**WHAT YOU NEED TO DO:** Return a copy of every line in the records that includes the word "Change".

INPUT MATERIAL Block Start

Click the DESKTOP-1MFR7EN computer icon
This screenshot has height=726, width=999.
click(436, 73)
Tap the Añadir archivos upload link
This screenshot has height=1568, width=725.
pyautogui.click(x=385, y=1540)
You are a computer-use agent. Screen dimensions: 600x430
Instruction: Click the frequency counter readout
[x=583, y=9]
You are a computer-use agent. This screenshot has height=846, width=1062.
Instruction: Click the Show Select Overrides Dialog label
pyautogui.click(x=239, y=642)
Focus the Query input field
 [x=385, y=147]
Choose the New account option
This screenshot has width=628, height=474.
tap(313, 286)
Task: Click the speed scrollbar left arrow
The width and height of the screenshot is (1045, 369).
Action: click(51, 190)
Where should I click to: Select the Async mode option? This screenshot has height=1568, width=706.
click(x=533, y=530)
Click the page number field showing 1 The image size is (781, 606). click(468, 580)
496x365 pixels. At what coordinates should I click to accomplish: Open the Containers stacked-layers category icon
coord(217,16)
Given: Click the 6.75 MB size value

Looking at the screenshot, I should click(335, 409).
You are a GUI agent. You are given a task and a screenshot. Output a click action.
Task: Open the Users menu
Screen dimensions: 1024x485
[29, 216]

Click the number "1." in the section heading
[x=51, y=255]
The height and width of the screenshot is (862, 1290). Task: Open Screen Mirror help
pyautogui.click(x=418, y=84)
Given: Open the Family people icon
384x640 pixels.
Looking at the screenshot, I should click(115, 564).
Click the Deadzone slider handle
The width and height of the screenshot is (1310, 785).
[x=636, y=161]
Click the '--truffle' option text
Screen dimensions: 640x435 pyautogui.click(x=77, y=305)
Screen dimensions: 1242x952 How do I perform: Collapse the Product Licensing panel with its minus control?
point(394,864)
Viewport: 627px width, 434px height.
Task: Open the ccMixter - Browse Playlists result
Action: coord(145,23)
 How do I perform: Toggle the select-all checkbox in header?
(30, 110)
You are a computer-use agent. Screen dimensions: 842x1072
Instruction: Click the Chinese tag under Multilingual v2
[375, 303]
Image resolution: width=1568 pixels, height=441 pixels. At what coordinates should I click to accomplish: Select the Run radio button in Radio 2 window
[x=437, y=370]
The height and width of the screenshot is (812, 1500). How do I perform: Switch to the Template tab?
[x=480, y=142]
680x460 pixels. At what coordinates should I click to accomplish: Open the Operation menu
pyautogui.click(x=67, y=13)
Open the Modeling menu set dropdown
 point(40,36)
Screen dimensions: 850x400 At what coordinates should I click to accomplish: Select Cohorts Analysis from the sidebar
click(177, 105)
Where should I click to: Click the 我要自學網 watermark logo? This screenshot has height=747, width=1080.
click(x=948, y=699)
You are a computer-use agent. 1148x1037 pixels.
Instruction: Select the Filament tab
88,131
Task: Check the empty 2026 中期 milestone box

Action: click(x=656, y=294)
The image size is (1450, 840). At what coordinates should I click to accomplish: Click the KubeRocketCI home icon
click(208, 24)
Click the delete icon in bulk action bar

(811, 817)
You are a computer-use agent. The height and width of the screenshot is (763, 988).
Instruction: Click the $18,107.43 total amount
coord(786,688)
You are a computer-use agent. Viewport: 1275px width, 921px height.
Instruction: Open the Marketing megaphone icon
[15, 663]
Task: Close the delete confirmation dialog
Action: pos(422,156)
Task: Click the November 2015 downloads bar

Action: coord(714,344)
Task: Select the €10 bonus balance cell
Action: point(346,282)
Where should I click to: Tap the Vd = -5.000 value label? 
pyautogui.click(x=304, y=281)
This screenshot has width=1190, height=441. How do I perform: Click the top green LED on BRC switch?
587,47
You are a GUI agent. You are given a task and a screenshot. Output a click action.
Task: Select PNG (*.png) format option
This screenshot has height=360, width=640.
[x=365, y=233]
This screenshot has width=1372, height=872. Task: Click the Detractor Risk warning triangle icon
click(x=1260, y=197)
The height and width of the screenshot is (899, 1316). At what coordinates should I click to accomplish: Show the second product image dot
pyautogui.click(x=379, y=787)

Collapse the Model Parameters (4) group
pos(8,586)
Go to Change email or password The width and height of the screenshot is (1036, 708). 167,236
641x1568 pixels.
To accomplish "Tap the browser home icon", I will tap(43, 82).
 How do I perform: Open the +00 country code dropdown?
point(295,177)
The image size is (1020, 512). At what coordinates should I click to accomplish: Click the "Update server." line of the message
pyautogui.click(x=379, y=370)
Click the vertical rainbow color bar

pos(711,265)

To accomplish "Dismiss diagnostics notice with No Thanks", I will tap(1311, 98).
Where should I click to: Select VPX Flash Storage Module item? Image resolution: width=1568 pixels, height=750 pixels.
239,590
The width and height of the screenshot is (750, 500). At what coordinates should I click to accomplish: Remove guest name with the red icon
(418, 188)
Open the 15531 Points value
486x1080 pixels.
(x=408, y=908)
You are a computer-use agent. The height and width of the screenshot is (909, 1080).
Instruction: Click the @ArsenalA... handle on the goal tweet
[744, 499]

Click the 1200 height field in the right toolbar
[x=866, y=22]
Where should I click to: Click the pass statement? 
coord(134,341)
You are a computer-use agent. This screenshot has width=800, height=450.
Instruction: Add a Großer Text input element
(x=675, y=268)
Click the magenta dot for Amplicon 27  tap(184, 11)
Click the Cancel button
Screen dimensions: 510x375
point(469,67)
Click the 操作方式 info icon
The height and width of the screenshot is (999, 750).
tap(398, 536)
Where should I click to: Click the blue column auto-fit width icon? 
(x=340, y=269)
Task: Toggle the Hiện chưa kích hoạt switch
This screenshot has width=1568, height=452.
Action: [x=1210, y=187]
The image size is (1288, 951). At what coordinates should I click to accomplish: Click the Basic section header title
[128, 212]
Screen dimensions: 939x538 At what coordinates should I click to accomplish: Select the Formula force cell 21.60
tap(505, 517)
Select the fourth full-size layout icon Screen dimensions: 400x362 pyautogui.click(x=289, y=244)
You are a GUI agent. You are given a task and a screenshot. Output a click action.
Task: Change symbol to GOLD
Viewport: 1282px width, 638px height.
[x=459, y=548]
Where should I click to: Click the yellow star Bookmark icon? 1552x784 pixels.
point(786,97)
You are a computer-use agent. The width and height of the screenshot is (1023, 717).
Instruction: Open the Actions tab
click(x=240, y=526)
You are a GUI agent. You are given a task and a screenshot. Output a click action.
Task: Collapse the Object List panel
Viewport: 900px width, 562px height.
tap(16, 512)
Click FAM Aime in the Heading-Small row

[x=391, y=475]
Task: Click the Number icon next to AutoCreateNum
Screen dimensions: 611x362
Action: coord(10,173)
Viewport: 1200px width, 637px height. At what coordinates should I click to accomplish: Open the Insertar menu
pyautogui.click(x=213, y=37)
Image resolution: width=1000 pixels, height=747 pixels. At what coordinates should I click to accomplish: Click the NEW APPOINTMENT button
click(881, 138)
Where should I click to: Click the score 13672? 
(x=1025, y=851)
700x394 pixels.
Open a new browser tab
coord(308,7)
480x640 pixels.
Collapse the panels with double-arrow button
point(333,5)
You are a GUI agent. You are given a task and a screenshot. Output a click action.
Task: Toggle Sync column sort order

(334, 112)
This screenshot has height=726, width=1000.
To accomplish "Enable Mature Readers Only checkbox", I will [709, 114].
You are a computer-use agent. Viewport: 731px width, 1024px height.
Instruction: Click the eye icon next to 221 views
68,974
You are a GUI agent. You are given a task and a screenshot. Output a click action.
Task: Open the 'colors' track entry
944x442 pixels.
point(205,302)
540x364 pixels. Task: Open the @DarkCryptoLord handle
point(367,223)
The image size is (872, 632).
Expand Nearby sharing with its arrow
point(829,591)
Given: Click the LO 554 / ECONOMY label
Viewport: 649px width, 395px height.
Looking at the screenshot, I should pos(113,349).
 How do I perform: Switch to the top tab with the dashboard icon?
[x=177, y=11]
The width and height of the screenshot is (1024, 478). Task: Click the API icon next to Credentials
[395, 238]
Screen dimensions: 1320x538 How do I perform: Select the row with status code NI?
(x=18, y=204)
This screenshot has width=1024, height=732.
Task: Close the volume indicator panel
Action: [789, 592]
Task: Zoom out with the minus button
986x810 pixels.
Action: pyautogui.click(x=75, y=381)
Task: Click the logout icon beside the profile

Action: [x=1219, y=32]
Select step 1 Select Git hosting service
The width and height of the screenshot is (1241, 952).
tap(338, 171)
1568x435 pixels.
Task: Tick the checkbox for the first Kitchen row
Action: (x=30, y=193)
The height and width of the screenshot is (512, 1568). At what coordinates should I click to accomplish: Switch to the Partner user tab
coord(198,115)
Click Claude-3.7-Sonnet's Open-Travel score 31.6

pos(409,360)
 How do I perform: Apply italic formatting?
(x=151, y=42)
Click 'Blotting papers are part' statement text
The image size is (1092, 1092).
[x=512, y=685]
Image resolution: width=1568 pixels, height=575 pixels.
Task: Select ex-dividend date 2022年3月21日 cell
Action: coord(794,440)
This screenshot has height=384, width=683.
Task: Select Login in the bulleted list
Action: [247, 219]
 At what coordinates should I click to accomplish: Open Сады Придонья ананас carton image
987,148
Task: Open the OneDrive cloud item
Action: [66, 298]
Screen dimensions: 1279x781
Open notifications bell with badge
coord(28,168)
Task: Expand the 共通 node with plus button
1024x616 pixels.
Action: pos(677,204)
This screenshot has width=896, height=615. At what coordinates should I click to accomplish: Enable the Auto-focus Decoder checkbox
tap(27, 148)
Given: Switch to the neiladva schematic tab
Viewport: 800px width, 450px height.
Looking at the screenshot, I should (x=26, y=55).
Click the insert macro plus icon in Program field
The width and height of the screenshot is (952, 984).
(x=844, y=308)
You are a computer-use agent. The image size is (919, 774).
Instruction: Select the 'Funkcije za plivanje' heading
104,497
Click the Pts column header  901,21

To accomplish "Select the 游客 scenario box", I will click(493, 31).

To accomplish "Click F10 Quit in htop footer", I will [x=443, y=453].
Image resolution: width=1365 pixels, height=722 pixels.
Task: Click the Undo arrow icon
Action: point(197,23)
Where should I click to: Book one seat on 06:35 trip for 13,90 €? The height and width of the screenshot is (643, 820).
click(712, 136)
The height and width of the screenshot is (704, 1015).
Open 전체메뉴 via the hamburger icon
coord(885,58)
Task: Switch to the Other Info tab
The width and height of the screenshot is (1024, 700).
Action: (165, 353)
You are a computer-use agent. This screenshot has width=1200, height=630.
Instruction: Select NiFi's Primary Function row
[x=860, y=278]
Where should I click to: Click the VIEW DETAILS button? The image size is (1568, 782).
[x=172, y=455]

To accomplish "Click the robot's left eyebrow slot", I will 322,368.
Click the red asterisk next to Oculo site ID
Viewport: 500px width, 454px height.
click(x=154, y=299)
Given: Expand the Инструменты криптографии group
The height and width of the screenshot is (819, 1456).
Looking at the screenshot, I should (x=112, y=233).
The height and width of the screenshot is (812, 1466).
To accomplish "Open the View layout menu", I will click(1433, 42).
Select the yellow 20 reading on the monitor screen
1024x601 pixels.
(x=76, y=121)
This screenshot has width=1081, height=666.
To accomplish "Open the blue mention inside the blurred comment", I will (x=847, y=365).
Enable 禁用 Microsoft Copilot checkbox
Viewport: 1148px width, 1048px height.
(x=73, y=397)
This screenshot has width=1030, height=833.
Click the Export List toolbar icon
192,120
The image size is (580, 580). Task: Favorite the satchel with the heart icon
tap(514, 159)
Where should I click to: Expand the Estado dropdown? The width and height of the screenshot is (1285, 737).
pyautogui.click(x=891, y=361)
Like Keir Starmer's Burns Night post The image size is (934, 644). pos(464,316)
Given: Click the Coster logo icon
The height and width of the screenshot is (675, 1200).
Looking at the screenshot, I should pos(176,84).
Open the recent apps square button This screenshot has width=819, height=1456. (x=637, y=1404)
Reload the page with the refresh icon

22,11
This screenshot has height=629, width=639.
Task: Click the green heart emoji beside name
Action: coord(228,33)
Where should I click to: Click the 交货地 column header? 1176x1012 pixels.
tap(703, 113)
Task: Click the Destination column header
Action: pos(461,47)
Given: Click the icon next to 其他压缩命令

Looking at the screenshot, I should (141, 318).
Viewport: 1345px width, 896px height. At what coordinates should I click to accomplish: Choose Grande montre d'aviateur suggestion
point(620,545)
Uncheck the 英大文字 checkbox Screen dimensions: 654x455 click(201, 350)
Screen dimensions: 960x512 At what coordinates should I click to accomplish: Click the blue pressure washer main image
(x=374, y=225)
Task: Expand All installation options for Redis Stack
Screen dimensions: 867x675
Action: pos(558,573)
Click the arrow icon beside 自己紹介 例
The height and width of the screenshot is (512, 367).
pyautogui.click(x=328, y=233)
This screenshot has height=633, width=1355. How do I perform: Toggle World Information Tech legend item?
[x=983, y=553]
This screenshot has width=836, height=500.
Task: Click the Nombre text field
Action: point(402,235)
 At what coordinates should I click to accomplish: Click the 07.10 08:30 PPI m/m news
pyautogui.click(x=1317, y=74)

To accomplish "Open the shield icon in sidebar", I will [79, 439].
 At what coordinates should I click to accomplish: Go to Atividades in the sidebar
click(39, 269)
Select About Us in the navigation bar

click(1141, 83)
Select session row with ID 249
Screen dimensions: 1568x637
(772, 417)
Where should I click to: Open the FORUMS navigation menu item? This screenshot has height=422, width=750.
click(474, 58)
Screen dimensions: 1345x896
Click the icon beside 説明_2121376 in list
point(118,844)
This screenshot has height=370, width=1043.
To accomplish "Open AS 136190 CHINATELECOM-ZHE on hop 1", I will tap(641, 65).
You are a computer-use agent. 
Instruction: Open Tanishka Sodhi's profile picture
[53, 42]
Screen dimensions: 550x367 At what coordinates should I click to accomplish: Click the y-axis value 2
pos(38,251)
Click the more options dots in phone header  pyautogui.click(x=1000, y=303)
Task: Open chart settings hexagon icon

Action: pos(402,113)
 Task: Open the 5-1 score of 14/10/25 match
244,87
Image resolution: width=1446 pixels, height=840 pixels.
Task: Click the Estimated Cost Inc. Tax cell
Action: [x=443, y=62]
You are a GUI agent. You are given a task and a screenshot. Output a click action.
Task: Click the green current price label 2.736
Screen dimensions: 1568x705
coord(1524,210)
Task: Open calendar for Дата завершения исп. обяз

INPUT MATERIAL Block End

**WORKED SOLUTION:**
Go to Change email or password The width and height of the screenshot is (1036, 708). 167,236
Task: Change symbol to GOLD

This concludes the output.